This year there have been a number of shootings with a couple of things in common – they happen on I-95 and the shooter is able to escape with the case remaining unsolved.
NBC6 took a closer look at the growing problem and one thing that could help police solve the crimes.
Ten months after her daughter's death, SheilLa Nunez keeps revisiting the spot where her daughter Melissa Gonzalez was killed by a stray bullet back in January.
“Terrible day, terrible crime," said Sheilla Nunez, mother of Melissa Gonzalez.

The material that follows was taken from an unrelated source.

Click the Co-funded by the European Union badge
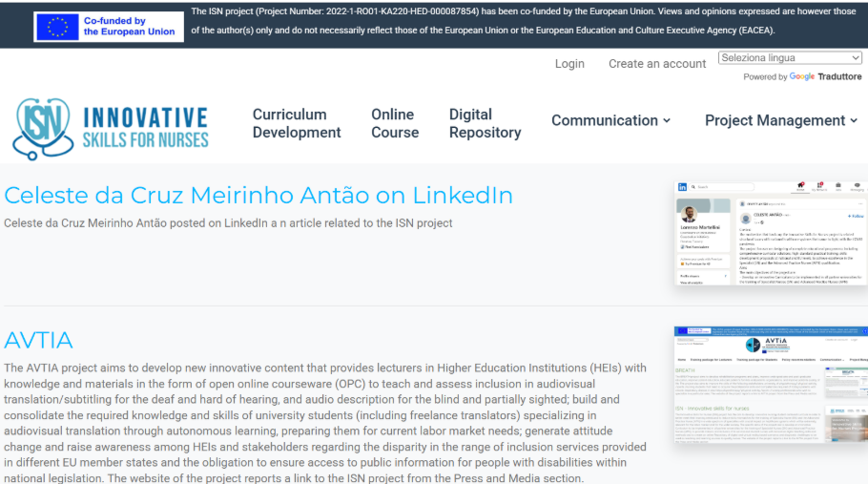The height and width of the screenshot is (484, 868). point(109,26)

Gonzalez was an FIU graduate with ambitious dreams of being a lawyer, but those hopes vanished when she was killed while driving with her boyfriend along I-95 near Northwest 79th Street. Police say they were not the intended target.

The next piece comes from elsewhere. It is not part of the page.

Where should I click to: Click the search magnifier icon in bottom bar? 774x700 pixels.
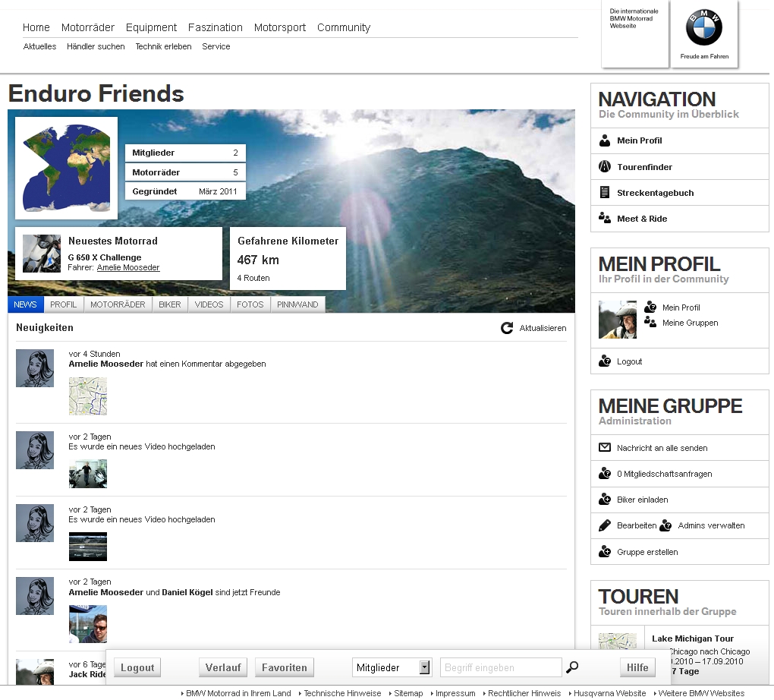point(571,667)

“We don’t have any life. I can’t sleep. I can’t work. All the time she’s in my mind," said Nunez.
Nunez has been destroyed since her daughter's death, but it's not the only case of a shooting on the busy interstate.
According to Florida Highway Patrol, shootings, aggressive driving and road rage incidents involving a firearm on I-95 have gone up 40 percent-- from 28 incidents from August 2019 to 40 in August of this year.
Recently on August 12th there was an incident on I-95
Southbound and Hollywood Boulevard in which a Mercedez Benz was accused of shooting at the occupants of a Honda. A month later, on September 15th, there was another shooting linked to road rage on I-95 and Hallandale Beach Boulevard.
Florida Highway Patrol says the layout of the interstate in South Florida provides somes challenges for them.
“Sometimes when the shoulders are narrow, it’s a little bit difficult for the troopers to stop. We’re trying our best to patrol up and down obviously all the time," said Lieutenant Yanko Reyes with Florida Highway Patrol.
Melissa's mother is turning her pain into action pushing for more cameras along I-95 in an effort to prevent these types of crimes.
“I don’t know why that if we have this problem in this area what happens with all the cameras? Why don’t we have any cameras? If they have cameras on I95 what is the reason that the cameras are never recording?," said Nunez.
Detective Juan Segovia has been looking into every detail of Melissa's case, but it hasn't been easy so far.
"The Melissa Gonzalez case is a very very challenging and a very complex case. At this time, we're still waiting for a lot of technical stuff. Because we don't have that direct eye witness, because we don't have the camera footage that can break this case, we have to rely on technology now," said Detective Segovia.
Police say they only have an image of a dark colored vehicle caught on camera from a nearby business, but they would welcome more official cameras.
"I know on I-95, especially on the strip where we investigated the Melissa Gonzalez case, there are cameras, but they don't record. They are a live feed so that the Department of Transportation can monitor traffic accidents and so on, but they don't record," said Detective Segovia, "I wish there was recording equipment on I-95 because it would help us as investigators tremendously."
The Florida Department of Transportation declined our requests for interviews on the topic, so we asked an attorney about the intricacies behind such an enterprise of cameras along I-95.
"Cameras require laws first. The first thing you need to do is get the funding and get the laws changed to provide for that. Unfortunately the city doesn't have a lot of say in that because these are state highways and they are also federal highways. They can request funding from Congress but we as the people need to contact our local representatives so that they can bring this to the attention of these things to the other legislators and to the Department of Transportation," said Albert Quirantes, a criminal defense attorney in Miami.
With the absence of cameras, police and Melissa's family continue to beg the community for tips or information so they can find whoever was responsible for her death.
“It’s the most difficult in the life of a mother," said Nunez.